EXERCISE DETAILS — Reproduce verbatim the lines of the material below, starting at the line with "Free Porn (57, 2481)" and ending at the line with "Turkish Lira (594, 813)", both inclusive; skip the rest.
++++++
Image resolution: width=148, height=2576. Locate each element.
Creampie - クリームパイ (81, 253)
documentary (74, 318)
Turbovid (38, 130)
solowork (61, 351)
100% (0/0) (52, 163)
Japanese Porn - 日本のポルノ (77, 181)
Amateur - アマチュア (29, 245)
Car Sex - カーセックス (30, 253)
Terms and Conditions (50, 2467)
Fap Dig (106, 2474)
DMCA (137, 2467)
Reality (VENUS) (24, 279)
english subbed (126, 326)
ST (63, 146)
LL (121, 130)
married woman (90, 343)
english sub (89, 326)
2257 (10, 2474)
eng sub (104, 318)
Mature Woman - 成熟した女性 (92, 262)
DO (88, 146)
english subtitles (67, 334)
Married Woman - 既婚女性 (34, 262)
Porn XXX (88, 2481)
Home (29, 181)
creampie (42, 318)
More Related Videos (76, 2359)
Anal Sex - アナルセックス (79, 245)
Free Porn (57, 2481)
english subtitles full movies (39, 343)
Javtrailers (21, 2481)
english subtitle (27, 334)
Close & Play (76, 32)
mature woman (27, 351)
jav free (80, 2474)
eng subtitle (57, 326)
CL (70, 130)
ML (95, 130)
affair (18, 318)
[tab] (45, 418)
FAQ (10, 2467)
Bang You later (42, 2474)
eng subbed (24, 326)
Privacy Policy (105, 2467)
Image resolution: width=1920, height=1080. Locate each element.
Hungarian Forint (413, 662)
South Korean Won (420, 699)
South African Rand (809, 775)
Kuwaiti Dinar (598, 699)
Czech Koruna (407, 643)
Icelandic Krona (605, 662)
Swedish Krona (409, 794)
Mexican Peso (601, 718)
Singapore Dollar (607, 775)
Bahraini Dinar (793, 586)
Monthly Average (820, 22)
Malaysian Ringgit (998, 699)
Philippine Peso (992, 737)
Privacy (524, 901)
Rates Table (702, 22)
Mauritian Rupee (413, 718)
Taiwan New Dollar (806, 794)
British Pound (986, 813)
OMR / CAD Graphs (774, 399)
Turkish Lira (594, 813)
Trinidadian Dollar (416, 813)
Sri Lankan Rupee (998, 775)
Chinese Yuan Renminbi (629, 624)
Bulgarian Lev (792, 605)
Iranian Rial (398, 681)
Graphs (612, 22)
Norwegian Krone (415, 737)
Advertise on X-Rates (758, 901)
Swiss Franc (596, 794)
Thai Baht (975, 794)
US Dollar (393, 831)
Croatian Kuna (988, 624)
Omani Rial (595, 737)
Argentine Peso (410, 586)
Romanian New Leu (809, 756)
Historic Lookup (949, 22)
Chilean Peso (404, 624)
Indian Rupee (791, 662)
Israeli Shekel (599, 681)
++++++
SOLUTION TO THE EXERCISE —
Free Porn (57, 2481)
english subtitles full movies (39, 343)
Javtrailers (21, 2481)
english subtitle (27, 334)
Close & Play (76, 32)
mature woman (27, 351)
jav free (80, 2474)
eng subtitle (57, 326)
CL (70, 130)
ML (95, 130)
affair (18, 318)
[tab] (45, 418)
FAQ (10, 2467)
Bang You later (42, 2474)
eng subbed (24, 326)
Privacy Policy (105, 2467)
Image resolution: width=1920, height=1080. Locate each element.
Hungarian Forint (413, 662)
South Korean Won (420, 699)
South African Rand (809, 775)
Kuwaiti Dinar (598, 699)
Czech Koruna (407, 643)
Icelandic Krona (605, 662)
Swedish Krona (409, 794)
Mexican Peso (601, 718)
Singapore Dollar (607, 775)
Bahraini Dinar (793, 586)
Monthly Average (820, 22)
Malaysian Ringgit (998, 699)
Philippine Peso (992, 737)
Privacy (524, 901)
Rates Table (702, 22)
Mauritian Rupee (413, 718)
Taiwan New Dollar (806, 794)
British Pound (986, 813)
OMR / CAD Graphs (774, 399)
Turkish Lira (594, 813)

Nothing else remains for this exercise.